An intro to data visualization
This is the first in an occasional series on data visualization.
Do you remember learning how to communicate effectively in writing? First you learned the alphabet, next words, then their categories (noun, adjective, etc.) and sentence structure followed. Once you graduated to essays, you learned to develop a thesis, separate thoughts into paragraphs, form conclusions… You get the picture. By contrast, what was your training in visual communication?
In business we rely on visuals to help to explain our ideas. Sometimes we use a compelling image with a few facts to generate interest around a topic, which we would call an “infographic”. More often, perhaps, we use visuals to explain data, something we call “data visualizations”.
Excel has enabled us to generate all kinds of pie, line, bar and column charts. We can select a colour palette, use 3D representations and apply drop shadows for a little “glam”. Next, we can pop our visuals into PowerPoint and string them together to create presentations supported by lively animations. Our audiences may leave with an appreciation of the quantity of data now at our fingertips, but have we deepened their understanding and enabled them to make informed decisions?
If we evaluate our data visualizations and presentation using our knowledge of best writing practices, would we find that we have an over abundance of adjectives, unfinished sentences, or poorly argued thoughts? Visual communication, like any form of communication, is about making ideas clear and easy to grasp. Data visualizations also strive to communicate a vast amount of data in the most digestible form. To quote the book Data Visualization: Representing Informational Relationships by Steele and Illinsky, we can exploit the “capabilities and bandwidth of the visual system to move a huge amount of information into the brain very quickly”.
Visual communication also comes with its own set of rules and best practices. We can leverage colour and cultural meanings to enhance understanding and we can layer content by using visual encodings to represent multiple data dimensions.
But, before we get to design, we must first consider the context of the data visualization. Who is our audience, why do they require this information and how will it be used? At Systemscope we look to use data to form explanations over explorations. To do so, we follow a process for creating effective data visualizations.
Here’s a quick introduction to our steps for creating a data visualization.
Step 1: Define the goal of your data visualization and audience
The purpose of the data visualization is to communicate a large quantity of data quickly, to help to identify patterns or relationships and to inspire new questions and/or identify problems.
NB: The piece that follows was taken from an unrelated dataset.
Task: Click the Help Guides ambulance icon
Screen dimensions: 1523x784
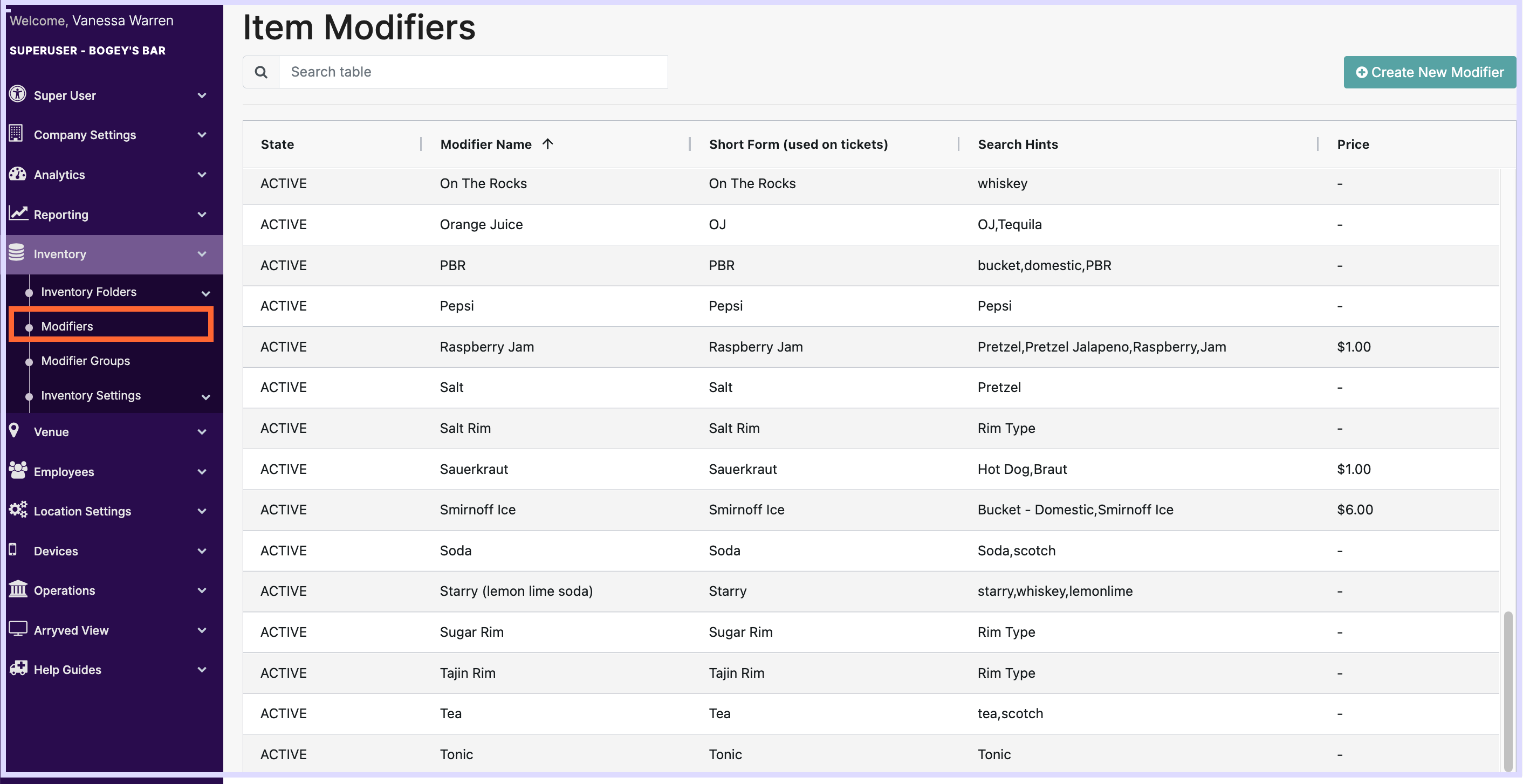Action: (18, 668)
With this in mind, who is your audience and what goal are you helping them to achieve?
Step 2: Assess the data
Become familiar with your data. What are the types of data you plan to use? Would you classify the data as categorical, linear, multi-variable and how many dimensions exist?
Step 3: Prioritize your data
From here we consider the relationships that exist within the data. What is the most important dimension and what is secondary? This allows us to decide what belongs on the axis, for example, and what can be encoded using other design devices.
Step 4: Select the type of chart
Charts are not created equal. While scatter diagrams depict relationships, bar charts allow for comparison between factors and pie diagrams enable comparisons of factors against the whole. Thoughtful data visualizations consider the user, the purpose and select accordingly.
For example, two approaches to presenting the surface area of Canada’s province and territories are provided below.
The table may be the best approach, if the viewer has a need to know precise values. The table format does not leverage visual perception to communicate the data. Instead, the viewer must process the variables in their head to understand the relative size differences. The table is also flawed because it lacks a heading and presents extraneous data, like the flag images, that distract from the core purpose of the table.
By contrast, the pie chart leverages visual perception. At a glance, the viewer can quickly see the relative size of the provinces and territories compared with the whole of Canada. From a design perspective, the challenge with the pie chart is clearly labeling the wedges. The small slices demand abbreviated labels, which in turn requires more processing on the part of the viewer. The pie chart is also a poor choice if you want to compare provinces and territories to one another. Try comparing Nova Scotia and PEI. To do this, your brain needs to process the surface area of each wedge. Now imagine performing the same task with a bar chart. Your eyes could quickly see the difference by comparing the length of the bars.
Step 5: Plan the visual encodings and layout
Next, we encode the data that has not been addressed by the choice of chart. We aren’t seeking to encode all the data available, only that which adds to the explanation. In a scatter diagram we may layer information using colour, size, texture and borders. The balance we are trying to strike is conveying a depth of information without overwhelming the user. We add plain language labels and ensure the legend is clear.
Producing an effective data visualization relies on the designer’s experience and judgement, but we also encourage user testing to be sure that the meaning is being conveyed as intended. It is also important to consider how multiple data visualizations can work together to tell a complete story and support decision-making, but that is a conversation for an upcoming blog!